Two characteristics that I find dominant throughout their music is a folk sound, brought about by the acoustic guitar; and the theatrical and avant-garde (not always together) with brushes of somberness which, as I said above, reminds me of 70’s French prog bands, such as Arachnoid. This second aspect in their music is due to the arrangements of the songs and the way Ilze sings. Apart from that, I like the way they develop their songs, going about and not afraid to break out totally from the original route, only to come back to it later, all the while keeping things interesting whether it’s by the complexity of the compositions or the instrumentation that is at play. At times it might sound, like I read in other reviews, too “messy” to listen to. That is probably because not enough attention and listens have been given to absorb this large-scope album, which has long songs with complex and winding structure. Naturally, first listens may cause confusion and thinking that the band is not focused or simply that the music is too chaotic to enjoy it. The “mess” will clear out as more attention and concentration is applied with subsequent listening. 

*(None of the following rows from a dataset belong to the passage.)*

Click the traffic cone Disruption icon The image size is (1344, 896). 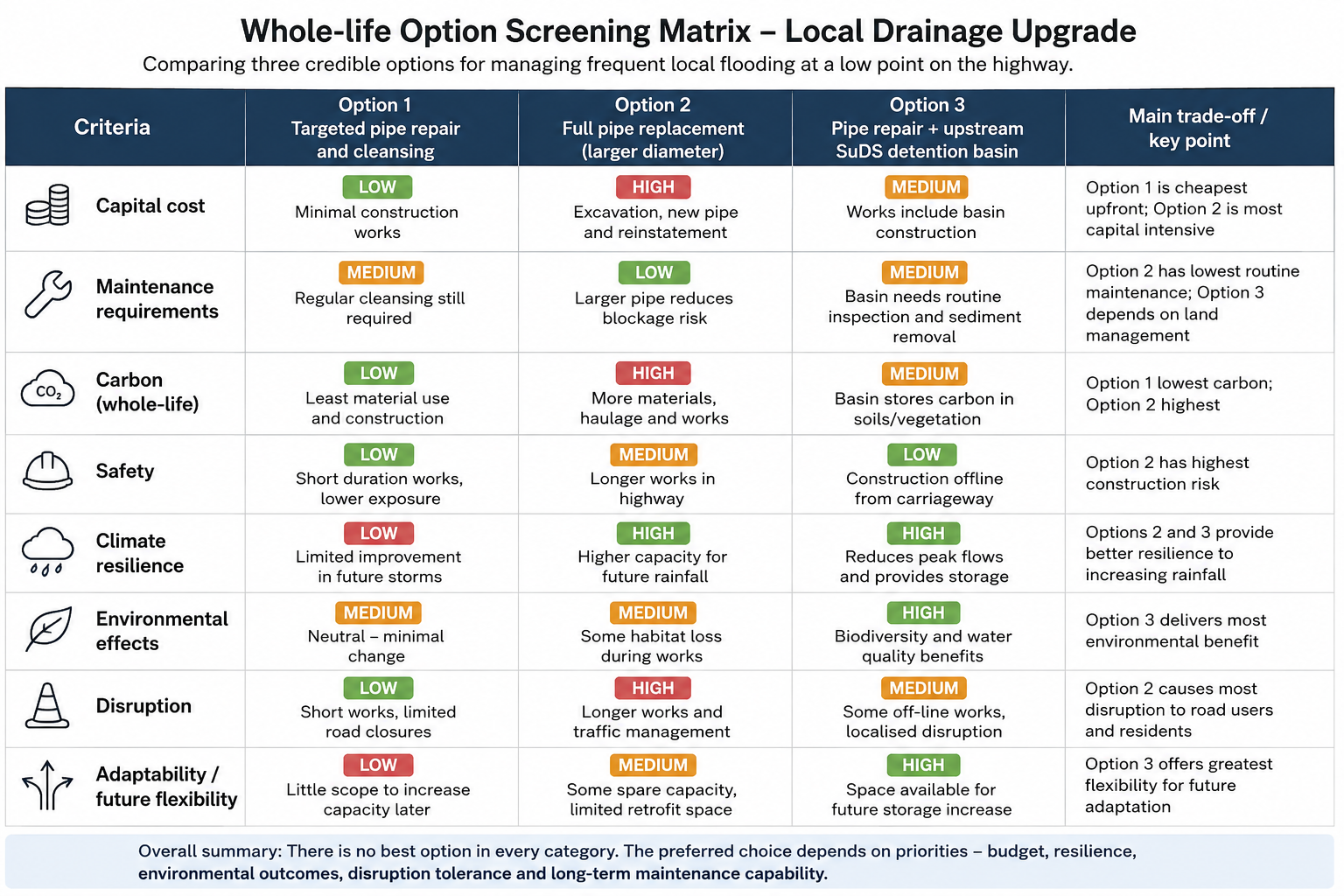pos(47,705)
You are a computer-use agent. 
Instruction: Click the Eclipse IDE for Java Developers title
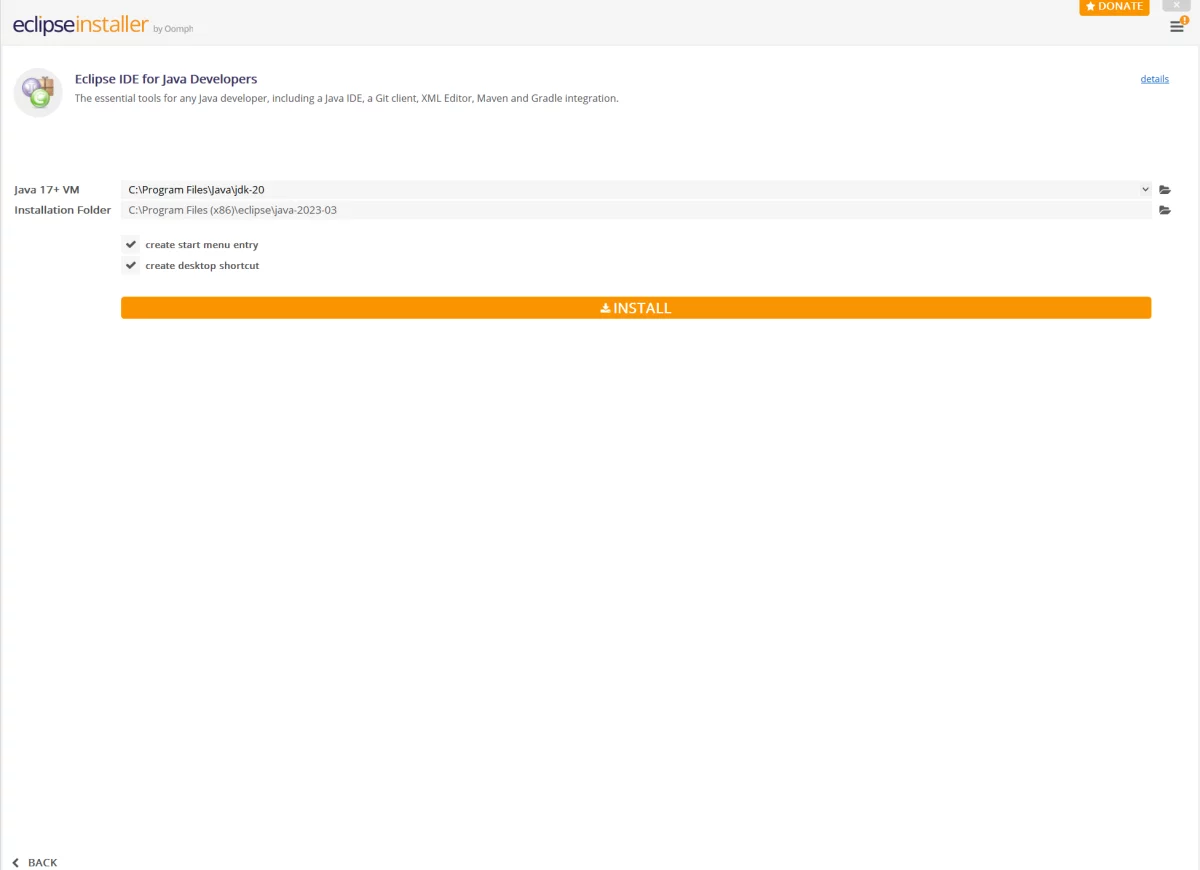[166, 79]
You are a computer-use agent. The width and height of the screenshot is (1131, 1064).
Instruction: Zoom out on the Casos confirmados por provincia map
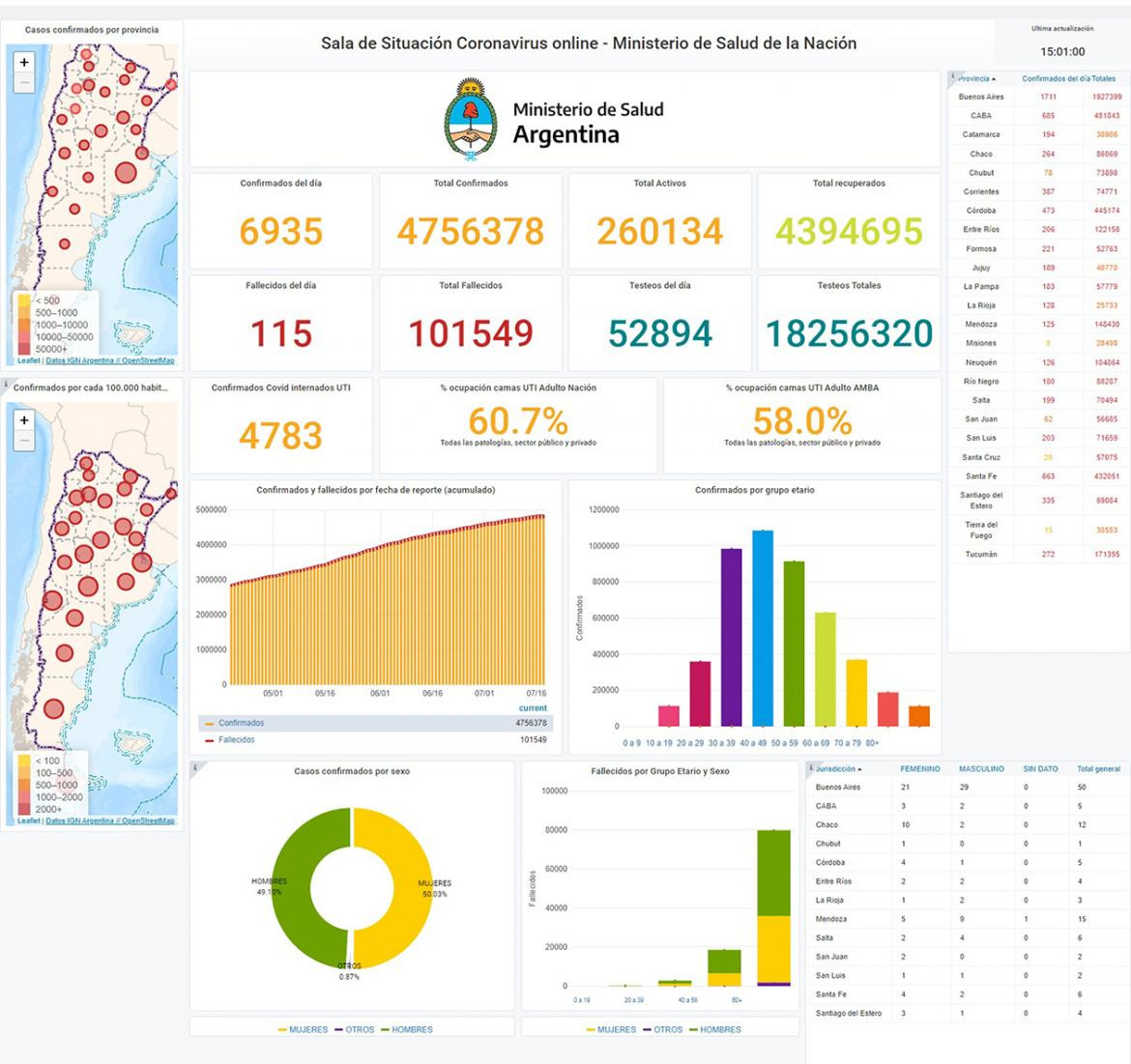pos(24,83)
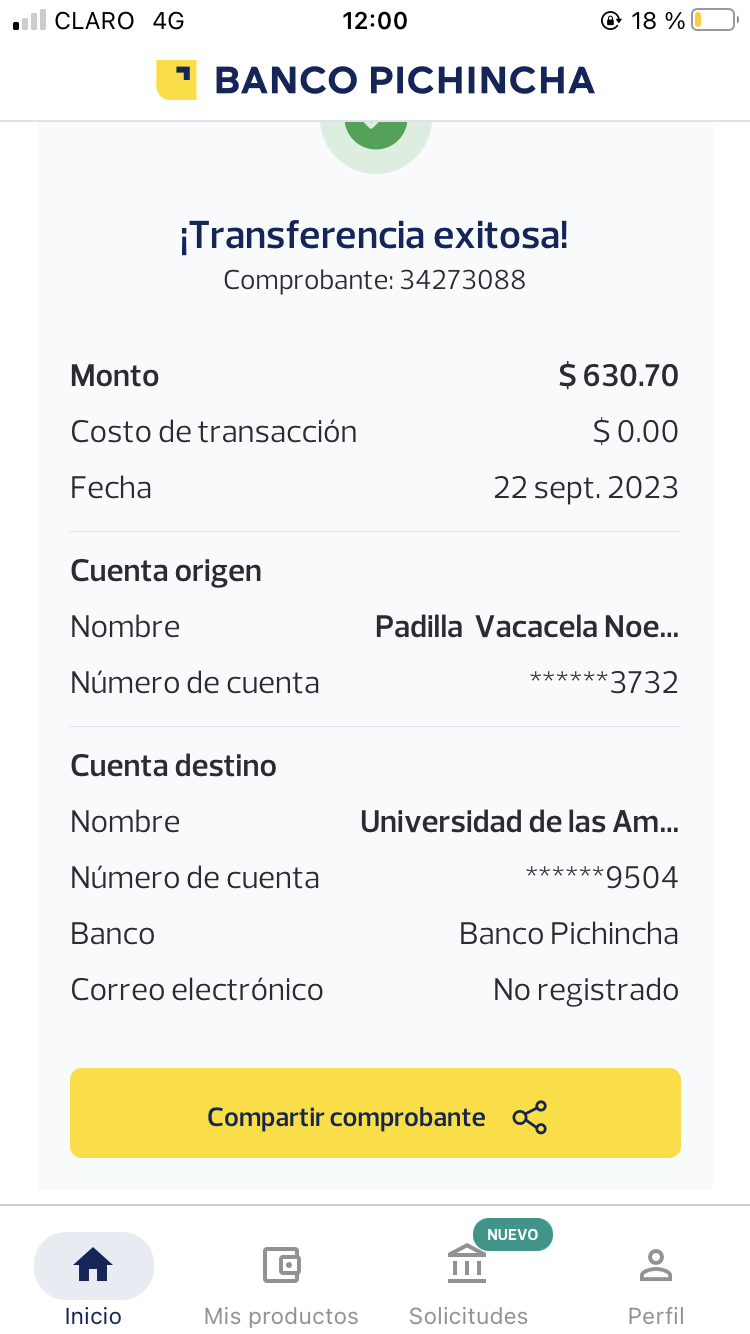Tap the destination name Universidad de las Am...

click(x=519, y=822)
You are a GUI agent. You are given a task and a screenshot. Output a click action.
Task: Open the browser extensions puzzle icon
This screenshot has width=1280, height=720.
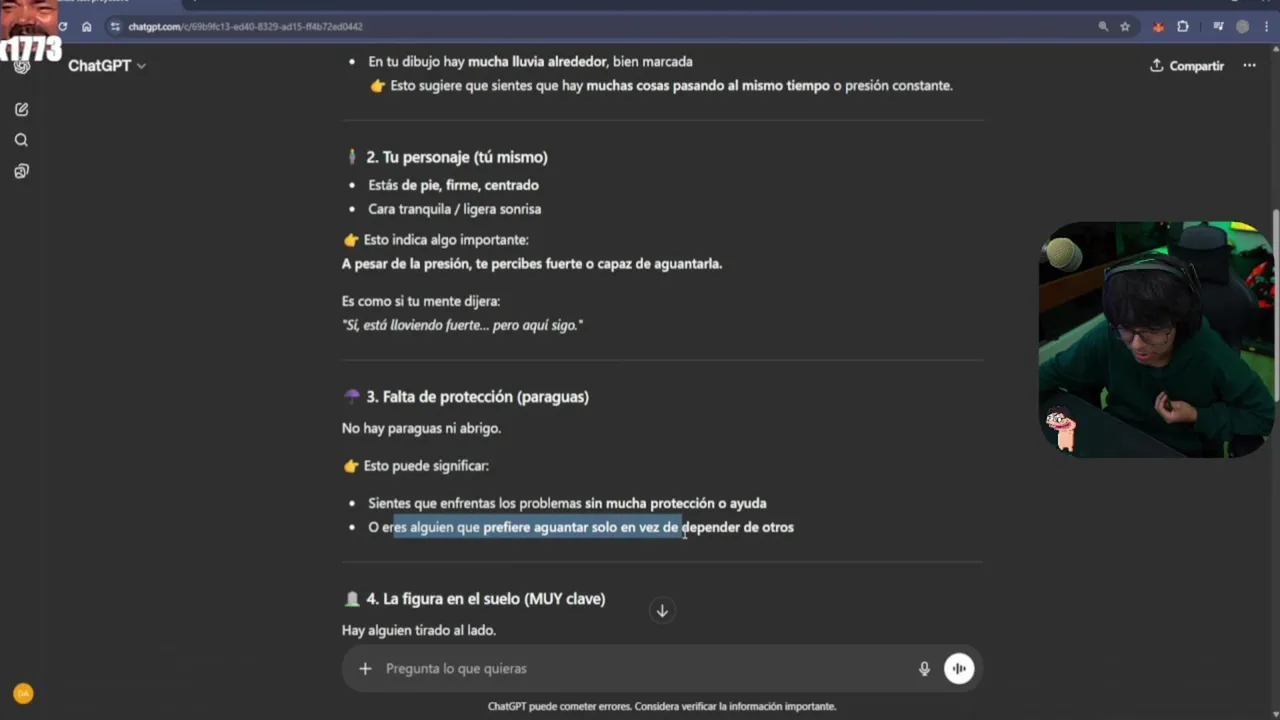(x=1183, y=27)
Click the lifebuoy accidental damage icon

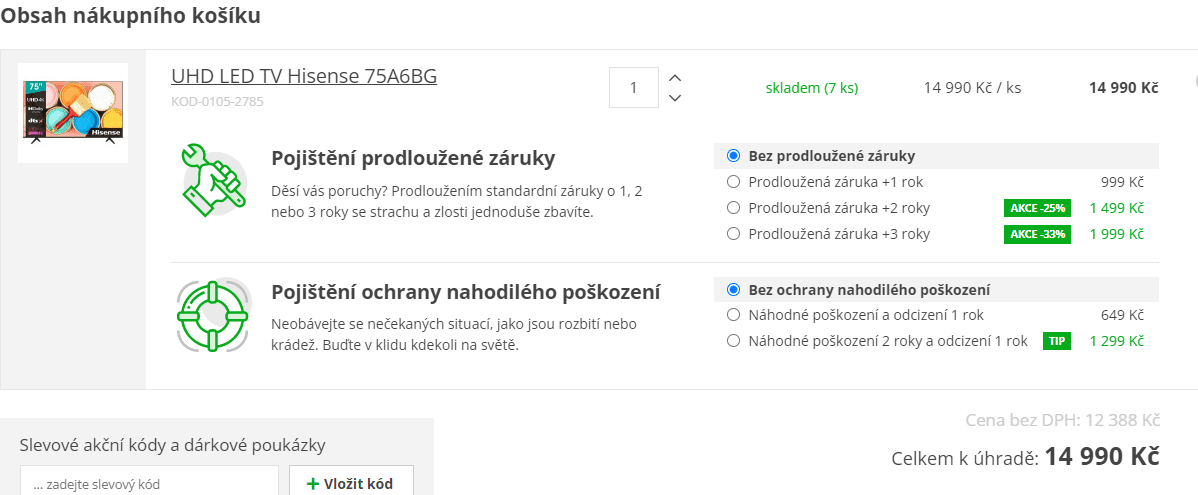(212, 314)

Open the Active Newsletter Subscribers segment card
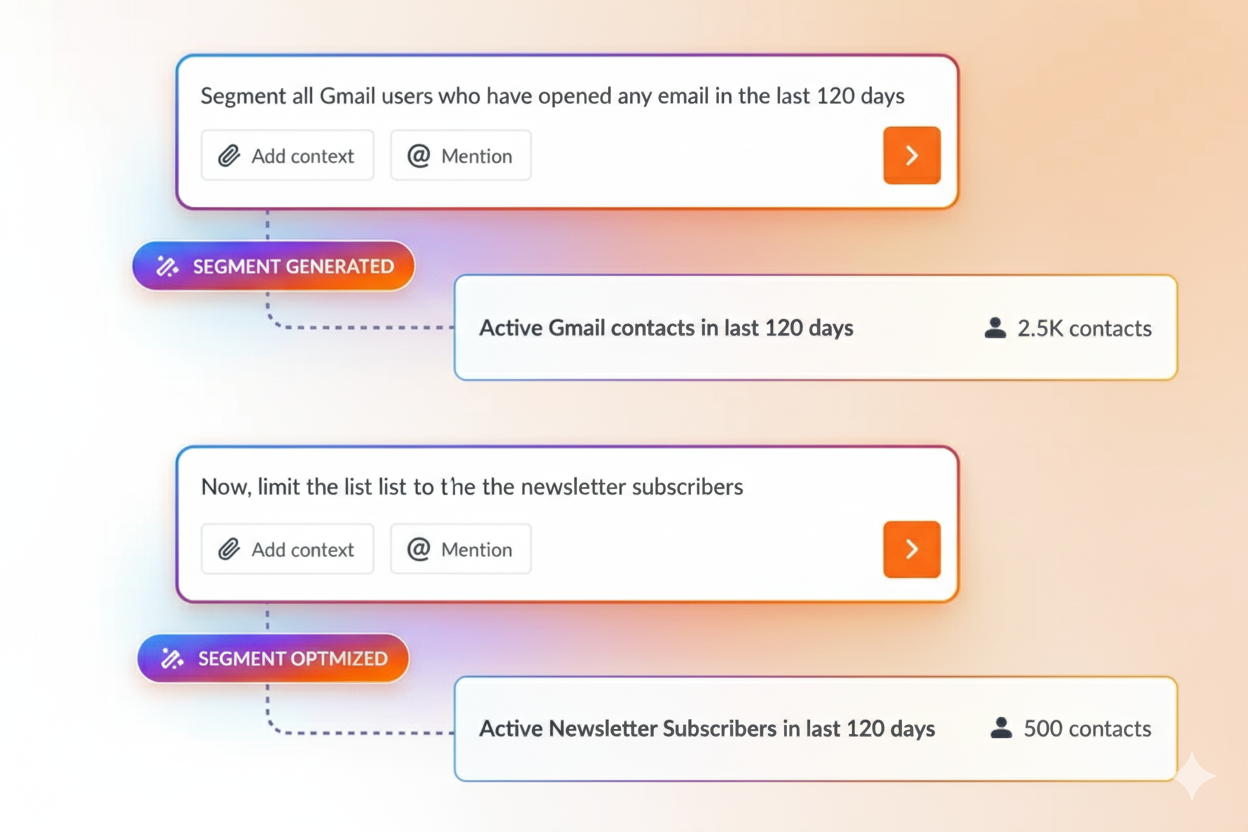pos(815,729)
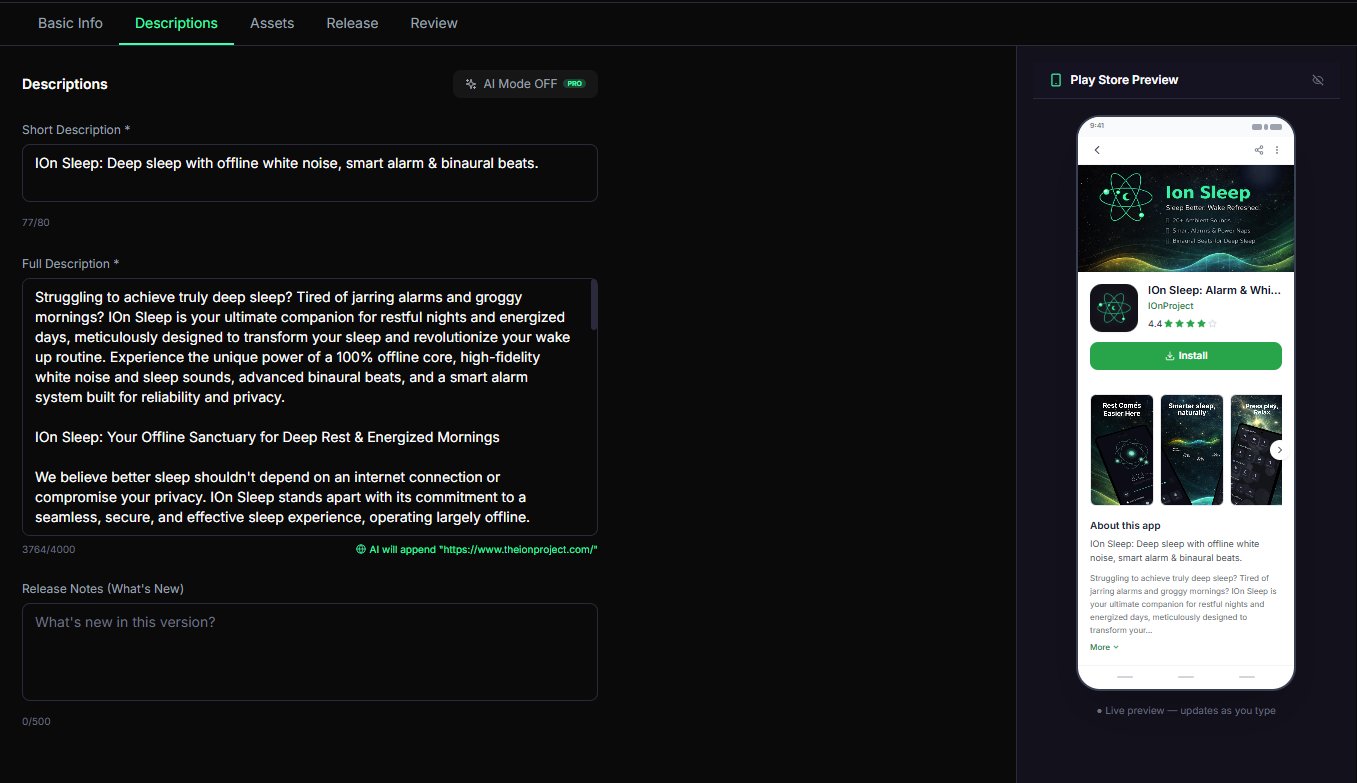Expand the More link under About this app

click(1102, 647)
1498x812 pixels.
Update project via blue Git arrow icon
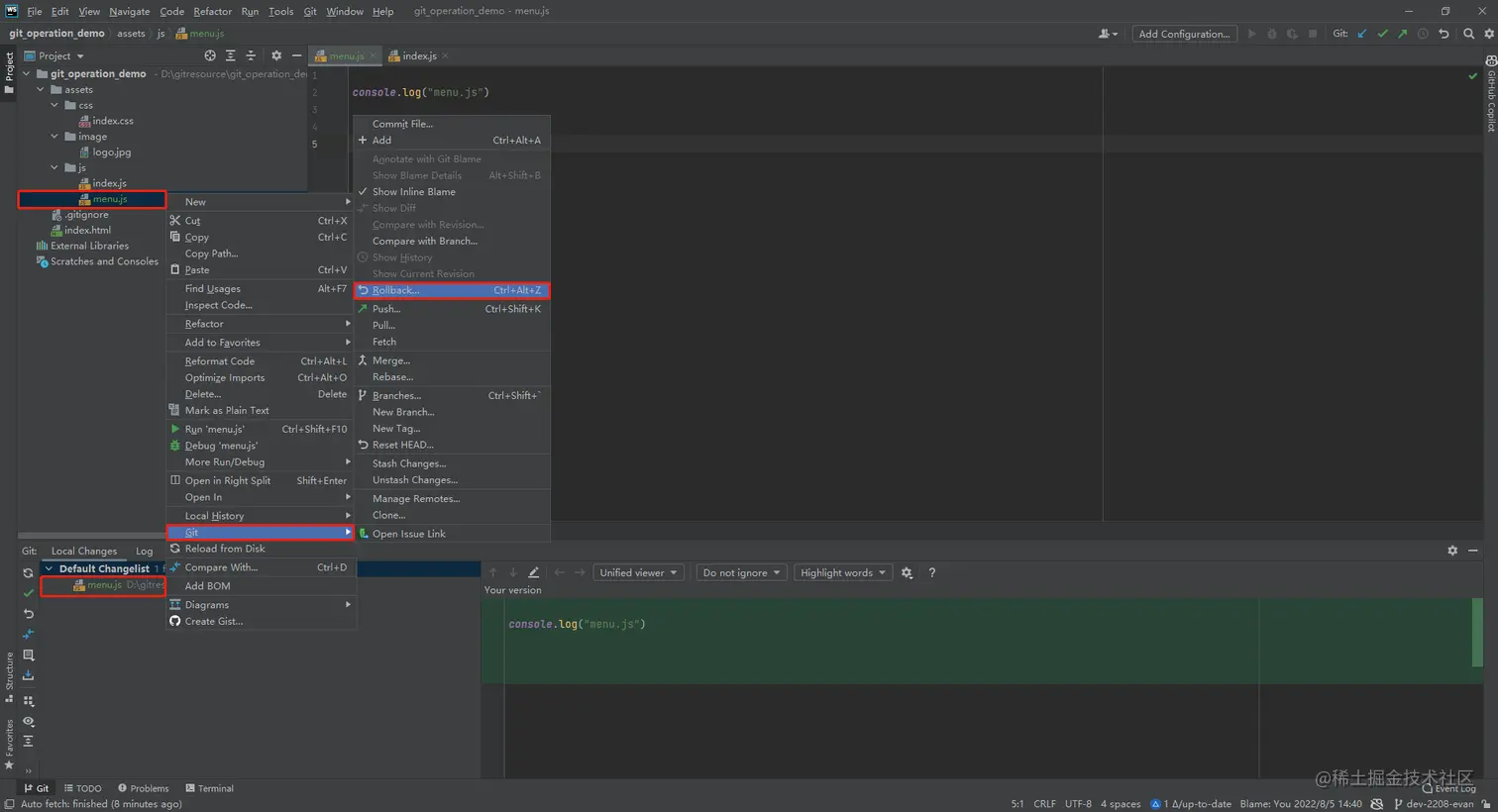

What one needs to do with this album if he finds it too cumbersome, is to “split” it in his mind. Focus on one instrument or the vocals; follow them as the music goes on; see how they go about and what melody they play. Then on the next listen, pick a different instrument. This way you’ll figure it out eventually (hopefully). This is actually a good way to listen to any album that gives you hard time to “solve” it structure. 

Ilze’s vocals – while some might be daunted, I actually think this is not only a plus side of this album it’s also one of its highlights. She masters her voice, singing in either soprano or the more theatrical, half-spoken half-sung vocals. 

Complexity/experimentation – a very good sense of adventure is what these musicians have. This is not at the expense of the melody, but as an addition to it. One only needs to understand the “context” in which it is composed and played. This is not a weird or too quirky sort of experimentation (relative to other bands in this “field”). All the while there is a good sense of direction of where they’re leading us to, what musical idea is being developed and what sound is trying to be achieved. It might be that it is too large in scope to grasp, which is why repetitive listens need to take place. Don’t dismiss this after just one listen. These are wonderfully thought-out musical pieces, both in terms of lyricism and composition. They do put a lot of effort into writing their lyrics which are as long as the tracks. 

Fantastic pieces of music, well executed and inspiring; this album will appeal to those who like an adventure, something different and yet familiar in that it takes from styles and influences mentioned above and that are part of prog-rock’s legacy.